Un vrai temps de chiens

Un vrai temps de chiens

Olivier LAS VERGNAS
POCKET
245pp - 8,30 €

Bifrost n° 68

Critique parue en octobre 2012 dans Bifrost n° 68

Initialement publié en 2000 sous le titre Autopsie d’un sans-papiers aux éditions le Passager clandestin, ce court roman bénéficie aujourd’hui d’une réédition en format poche sous l’intitulé Un vrai temps de chiens, titre initialement choisi par l’auteur. Si Olivier Las Vergnas, fondateur et directeur de La Cité des Métiers de La Villette, président de l’Association Française d’Astronomie, est un scientifique format XXL, nul besoin ici d’avoir fait calcul à la fac pour apprécier ce texte fondamentalement humaniste, profondément enragé et politiquement engagé. Voyez plutôt : Sirwan, Kurde sans papiers, vit avec Samira, jeune africaine elle aussi clandestine, dans le sous-sol d’un garage désaffecté de la banlieue parisienne sous l’emprise d’Otto, vétérinaire énigmatique au passé obscur. En échange de sa « protection », Sirwan, bricoleur de génie, doit fabriquer des chiens de combats automatisés. Afin de sauver Samira, gravement blessée à la jambe par l’une de ses créations, Sirwan va devoir sortir de sa retraite et se confronter à la réalité, à sa réalité, et véritablement appréhender sa condition de « sanspap ».

Alors, fiction ? Oui, mais pas seulement. Science-fiction ? Oui, un peu, comme une coloration, un code qui permet de véhiculer des messages. Anticipation sociale ? Oui, indubitablement, même si nous y sommes sacrément (jusqu’au cou !) tant notre réalité y est déjà très présente.
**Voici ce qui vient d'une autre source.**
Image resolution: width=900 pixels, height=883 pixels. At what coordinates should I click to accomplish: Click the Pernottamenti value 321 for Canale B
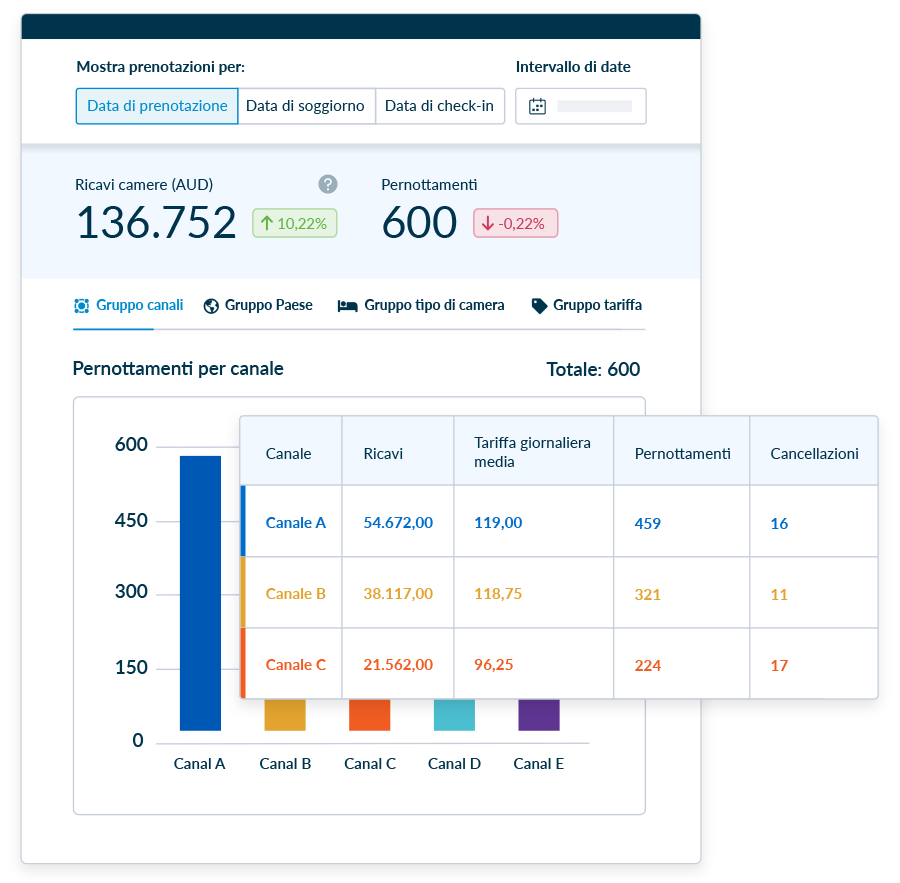tap(647, 593)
En tout cas un texte qui, au-delà de ses aspects ludiques, nous invite, pour peu qu’on s’en donne la peine, à une réflexion sur la place de l’homme parmi les hommes, sur le « vivre ensemble ». Texte humaniste, enragé et politiquement engagé, donc. Mais pas simplement d’un point de vue partisan, même si certains pourraient trouver dans ce roman une sympathie « gauchisante » quelque peu agaçante. Ce serait pourtant une erreur de réduire ce roman à ce premier et seul niveau de lecture. Nous y voyons pour notre part un plaidoyer politique au sens où Max Weber a pu le décrire dans Le Savant et le politique, à savoir le croisement indispensable de la science, du jugement, du rapport aux valeurs et de l’engagement dans l’action politique. Il s’agit bien là du politique et non de la politique. A l’heure où la question des camps de rétention est à nouveau d’actualité — place des enfants, existence même de ces centres en France, traitement des malades, hygiène —, Olivier Las Vergnas nous propose ici de focaliser notre regard sur Sirwan et ceux qu’il représente. L’organisation de notre démocratie en a fait des « poussières de quota », des statistiques, des objectifs à atteindre. Assumons-nous cette manière de faire, ce traitement déshumanisé de l’humain ? De manière plus dogmatique, ces clandestins nous ont été présentés comme des étrangers, au sens sécuritaire du ter-me, au sens de celui qui génère la peur et l’exclusion. Acceptons-nous cette vision des choses ? Encore une fois, pas d’esprit partisan ici, pas d’angélisme non plus, ni de bonne conscience bourgeoise. Non. Simplement une proposition, celle de regarder en face ce qui se passe chez nous. Peut-être comme une alarme dont les stridences souligneraient combien notre histoire est beaucoup trop jalonnée de ces points aveugles, de cette récurrence implacable…

Un roman incisif, simple, rythmé, direct comme un coup de poing en pleine gueule, qui invite le lecteur muni d’un peu de distance, de recul, peut-être même de hauteur d’esprit, à s’interroger sincèrement sur sa propre vision du monde. Fiction, science-fiction, histoire d’amour et de désir (euh, oui… c’est des paroles de chanson, désolé !), réflexion sociale, sociétale et politique, comme quoi, encore une fois, quand c’est bien écrit et bien pensé, on peut encore trouver tout ça dans un roman de moins de 250 pages. Dans votre panier. Urgemment.